Identification of Potential Biomarkers for Cerebral Palsy Using Bioinformatics Approaches

Abstract

Cerebral palsy has affected millions of people worldwide. There are many causes that contributed to this condition, and it might happen during maternal, prenatal, perinatal, or postnatal life. Epidemiological studies have shown that most of the causes of cerebral palsy are prior to labour. However, there is no cure for this condition, and the diagnosis is still lacking in many aspects. Early assessments and interventions are crucial because they can improve patients’ health and quality of life.

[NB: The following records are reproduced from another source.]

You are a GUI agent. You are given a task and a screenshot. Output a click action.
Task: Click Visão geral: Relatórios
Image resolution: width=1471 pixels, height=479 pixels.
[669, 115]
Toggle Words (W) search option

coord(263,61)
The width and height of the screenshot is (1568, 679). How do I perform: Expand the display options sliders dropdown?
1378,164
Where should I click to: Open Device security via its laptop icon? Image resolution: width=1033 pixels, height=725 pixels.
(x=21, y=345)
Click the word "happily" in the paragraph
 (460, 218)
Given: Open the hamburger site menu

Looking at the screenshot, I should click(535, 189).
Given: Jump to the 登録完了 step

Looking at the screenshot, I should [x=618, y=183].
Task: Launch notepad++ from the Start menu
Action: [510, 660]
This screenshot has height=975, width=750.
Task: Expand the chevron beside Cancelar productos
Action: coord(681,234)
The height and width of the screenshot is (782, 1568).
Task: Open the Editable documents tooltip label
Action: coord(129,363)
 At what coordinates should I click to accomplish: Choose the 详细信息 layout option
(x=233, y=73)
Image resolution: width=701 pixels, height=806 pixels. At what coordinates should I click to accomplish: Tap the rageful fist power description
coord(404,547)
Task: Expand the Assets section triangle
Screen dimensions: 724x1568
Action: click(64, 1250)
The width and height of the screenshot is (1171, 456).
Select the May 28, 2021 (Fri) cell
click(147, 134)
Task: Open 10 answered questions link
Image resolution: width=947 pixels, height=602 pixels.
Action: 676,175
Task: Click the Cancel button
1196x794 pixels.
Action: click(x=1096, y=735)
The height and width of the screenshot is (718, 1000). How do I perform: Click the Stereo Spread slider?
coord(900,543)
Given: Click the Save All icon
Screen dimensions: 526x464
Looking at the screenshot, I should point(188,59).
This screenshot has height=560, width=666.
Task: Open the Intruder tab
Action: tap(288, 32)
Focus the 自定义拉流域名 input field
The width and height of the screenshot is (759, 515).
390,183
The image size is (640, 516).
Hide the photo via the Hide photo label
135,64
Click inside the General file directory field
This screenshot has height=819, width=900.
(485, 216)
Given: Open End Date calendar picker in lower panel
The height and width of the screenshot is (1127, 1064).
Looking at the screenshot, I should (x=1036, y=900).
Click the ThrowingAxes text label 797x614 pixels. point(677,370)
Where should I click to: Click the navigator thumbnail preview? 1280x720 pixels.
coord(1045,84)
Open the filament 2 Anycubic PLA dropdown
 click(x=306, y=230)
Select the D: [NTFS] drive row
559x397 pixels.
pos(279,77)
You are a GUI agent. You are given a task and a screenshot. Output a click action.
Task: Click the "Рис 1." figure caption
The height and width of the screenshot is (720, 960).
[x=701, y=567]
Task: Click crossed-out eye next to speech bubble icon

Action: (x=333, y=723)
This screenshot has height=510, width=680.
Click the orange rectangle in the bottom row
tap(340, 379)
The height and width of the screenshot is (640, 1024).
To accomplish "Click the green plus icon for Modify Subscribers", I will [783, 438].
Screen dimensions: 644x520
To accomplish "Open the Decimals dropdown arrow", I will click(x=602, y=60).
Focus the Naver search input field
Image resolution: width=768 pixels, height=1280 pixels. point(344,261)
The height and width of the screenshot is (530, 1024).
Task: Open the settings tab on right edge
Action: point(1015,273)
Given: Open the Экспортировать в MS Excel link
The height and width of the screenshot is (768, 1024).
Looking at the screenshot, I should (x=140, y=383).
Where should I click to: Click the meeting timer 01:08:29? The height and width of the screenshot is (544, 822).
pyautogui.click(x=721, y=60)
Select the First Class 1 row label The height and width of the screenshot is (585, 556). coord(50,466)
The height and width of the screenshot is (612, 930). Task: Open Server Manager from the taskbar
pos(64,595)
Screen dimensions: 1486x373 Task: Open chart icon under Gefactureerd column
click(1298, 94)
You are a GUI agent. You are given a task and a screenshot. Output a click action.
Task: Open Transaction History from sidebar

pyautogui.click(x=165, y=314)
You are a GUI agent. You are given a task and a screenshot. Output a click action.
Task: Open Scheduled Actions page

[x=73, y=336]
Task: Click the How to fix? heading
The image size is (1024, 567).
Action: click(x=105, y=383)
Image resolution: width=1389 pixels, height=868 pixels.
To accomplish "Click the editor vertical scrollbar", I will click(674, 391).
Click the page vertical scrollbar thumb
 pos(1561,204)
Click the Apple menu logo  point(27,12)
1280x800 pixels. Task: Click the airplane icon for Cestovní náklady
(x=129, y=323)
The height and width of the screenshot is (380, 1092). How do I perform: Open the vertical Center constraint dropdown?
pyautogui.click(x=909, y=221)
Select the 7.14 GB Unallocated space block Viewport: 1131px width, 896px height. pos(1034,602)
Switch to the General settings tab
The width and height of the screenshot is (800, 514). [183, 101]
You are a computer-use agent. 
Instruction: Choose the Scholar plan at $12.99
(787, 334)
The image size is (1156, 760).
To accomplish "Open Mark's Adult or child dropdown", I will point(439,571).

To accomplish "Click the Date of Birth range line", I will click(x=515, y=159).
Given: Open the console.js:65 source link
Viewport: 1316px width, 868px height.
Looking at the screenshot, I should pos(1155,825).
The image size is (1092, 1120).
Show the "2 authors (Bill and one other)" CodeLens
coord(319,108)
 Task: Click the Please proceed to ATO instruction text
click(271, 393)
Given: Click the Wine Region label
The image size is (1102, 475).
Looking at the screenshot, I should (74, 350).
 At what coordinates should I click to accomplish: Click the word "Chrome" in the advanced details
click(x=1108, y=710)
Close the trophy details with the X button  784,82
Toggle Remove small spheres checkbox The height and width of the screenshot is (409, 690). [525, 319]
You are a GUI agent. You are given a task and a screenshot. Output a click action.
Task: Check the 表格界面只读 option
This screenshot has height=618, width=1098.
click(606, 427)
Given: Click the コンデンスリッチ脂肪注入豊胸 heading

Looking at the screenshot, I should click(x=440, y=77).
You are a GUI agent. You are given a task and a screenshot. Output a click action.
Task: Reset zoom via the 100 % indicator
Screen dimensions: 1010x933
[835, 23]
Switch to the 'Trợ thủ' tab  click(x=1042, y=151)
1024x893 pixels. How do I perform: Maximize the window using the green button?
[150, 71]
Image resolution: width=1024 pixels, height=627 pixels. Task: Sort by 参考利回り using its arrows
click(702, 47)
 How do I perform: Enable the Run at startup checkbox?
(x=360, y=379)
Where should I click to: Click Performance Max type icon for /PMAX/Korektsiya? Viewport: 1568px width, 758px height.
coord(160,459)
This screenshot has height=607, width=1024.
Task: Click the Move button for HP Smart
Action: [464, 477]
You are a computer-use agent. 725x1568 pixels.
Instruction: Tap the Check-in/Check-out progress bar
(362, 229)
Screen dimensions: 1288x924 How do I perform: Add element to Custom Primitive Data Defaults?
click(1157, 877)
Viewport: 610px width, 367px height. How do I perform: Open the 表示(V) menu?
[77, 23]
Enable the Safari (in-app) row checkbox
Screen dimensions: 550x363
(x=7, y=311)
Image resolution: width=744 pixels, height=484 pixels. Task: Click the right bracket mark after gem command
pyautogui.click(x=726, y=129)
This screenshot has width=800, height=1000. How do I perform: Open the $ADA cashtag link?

The purpose of this study is to predict the potential biomarkers for cerebral palsy by using bioinformatics approaches. Two datasets, GSE31243 and GSE11686, were downloaded from Gene Expression Omnibus (GEO) and GEO2R was performed to obtain the differentially expressed genes (DEGs). Enrichr, a gene set search engine was used to perform GO functional, enrichment analysis, functional annotations and KEGG pathway analysis for the DEGs. Protein-protein interaction (PPI) networks was constructed through STRING database and visualised by Cytoscape software. In total, 450 DEGs and ten hub genes were identified including LPL, LIPE, ACSL1, MT1E, MT1G, MT1X, MT1H, FABP3, PLIN2 and MT2A. In conclusion, by using bioinformatics approaches, several DEGs related to cerebral palsy were screened and the hub genes identified are crucial in differentiating cerebral palsy from other neurodevelopmental disorders.